I’ve actually decided to set myself up to offer Fibery assistance/consulting, so if you’d like some assistance with your workspace setup/maintenance, feel free to pm me and we can arrange something
Another use case is onboarding tasks. Ideally you would like to have a template Onbarding entity that is linked to template tasks (which are assigned to different teams), and instantiate an Onboarding for Joe.
HR, manager would then customized the tasks fields as needed.
So Joe, manager, HR and other people on Joe’s onboarding could see in a board view the different tasks they have to perform.

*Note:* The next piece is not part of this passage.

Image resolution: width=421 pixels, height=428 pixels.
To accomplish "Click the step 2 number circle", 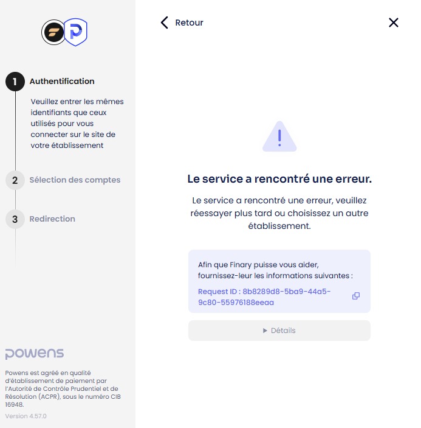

My studio is part of a group called the Indie Asylum. We’re 8 indie game companies for a total of 110+ employees. Back in 2019 when I joined them, I was in charge to choose the PM tool that everybody would use to share expertise and workflows. One of my concern was not only to find a good tool that will help us with game development, but to find something that will help us manage employees, onboarding, vacations, forms (was very helpful with the Covid thing…). I chose Wrike for a lot of reasons (wasn’t aware of Fibery back in the days), but mainly for the blueprints which is what this post is about. We have all our HR processes created by or HR director (Hi Claudia! ) and each company use it when we onboard a new employee(among other things); even without any HR knowledges.
I switched all my pipelines to Wrike one month ago (15 devs) because I wanted to get rid of the misconnects between using Wrike, Miro and Notion. Right now, recreating all my pipelines in Fibery, I realize that I could make a good use of the Wrike’s blueprints paradigm in Fibery. Pretty sure that there is a way with action buttons and APi, but I’m not good enough with NodeJS to implement it.
Add button “Apply Development Template” and add actions “Add Tasks Item” with pre-configured name or effort. I also change the name of Story to “Development” using update action.
Thanks @Oleg for the clear example.
For now it only work to add template with only 1 level entities. Let’s say I would like to have SubTask (Task has a one to many relationship to SubTask) ? I cannot add them as template, I can only add existing SubTask. Do you plan to have an arbitrary nested template, ie having a “add XX item” for any nested relationship?